SELECTED EXCERPT |
* * * * *
We can now safely iterate over all pages in a folio, so no need for the
pfn_to_page().
Also, as we already force the refcount in __init_single_page() to 1,
we can just set the refcount to 0 and avoid page_ref_freeze() +
VM_BUG_ON. Likely, in the future, we would just want to tell
__init_single_page() to which value to initialize the refcount.
Further, adjust the comments to highlight that we are dealing with an
open-coded prep_compound_page() variant, and add another comment explaining
why we really need the __init_single_page() only on the tail pages.
Note that the current code was likely problematic, but we never ran into
it: prep_compound_tail() would have been called with an offset that might
exceed a memory section, and prep_compound_tail() would have simply
added that offset to the page pointer -- which would not have done the
right thing on sparsemem without vmemmap.
Signed-off-by: David Hildenbrand <david@redhat.com>
---
mm/hugetlb.c | 20 ++++++++++++--------
1 file changed, 12 insertions(+), 8 deletions(-)
* * * * *
THE INPUT |
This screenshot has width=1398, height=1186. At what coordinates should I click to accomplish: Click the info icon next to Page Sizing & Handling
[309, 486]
* * * * *
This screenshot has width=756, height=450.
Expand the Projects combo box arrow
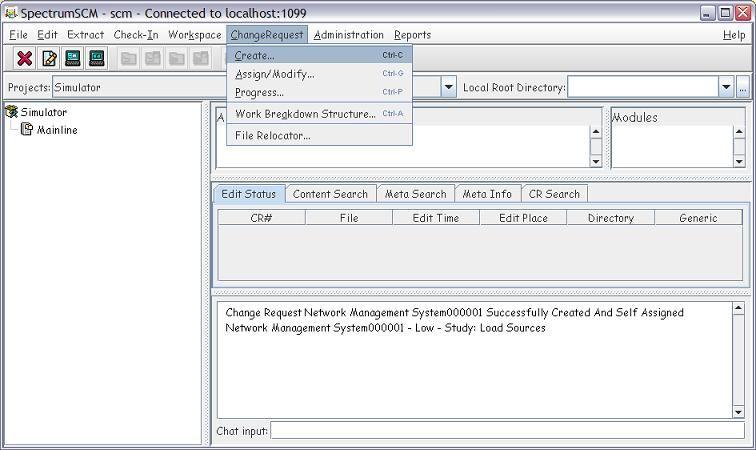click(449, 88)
* * * * *
PROBLEMS AND TASKS |
1: Rewrite the patch description from "We can now safely" up to and including "sparsemem without vmemmap.", changing "refcount" to "reference count".
2: Recast the rows from the line with "This screenshot has width=756, height=450." up to and including the line with "click(449, 88)" as a two-column CSV with the headers request and answer. Give one line per request, put each field in quotes, replace line breaks with spaces, and leave out the pictures.
These rows have no connection to the patch description.

EXPECTED RESULTS |
1:
We can now safely iterate over all pages in a folio, so no need for the
pfn_to_page().
Also, as we already force the reference count in __init_single_page() to 1,
we can just set the reference count to 0 and avoid page_ref_freeze() +
VM_BUG_ON. Likely, in the future, we would just want to tell
__init_single_page() to which value to initialize the reference count.
Further, adjust the comments to highlight that we are dealing with an
open-coded prep_compound_page() variant, and add another comment explaining
why we really need the __init_single_page() only on the tail pages.
Note that the current code was likely problematic, but we never ran into
it: prep_compound_tail() would have been called with an offset that might
exceed a memory section, and prep_compound_tail() would have simply
added that offset to the page pointer -- which would not have done the
right thing on sparsemem without vmemmap.

2:
request,answer
"This screenshot has width=756, height=450. Expand the Projects combo box arrow","click(449, 88)"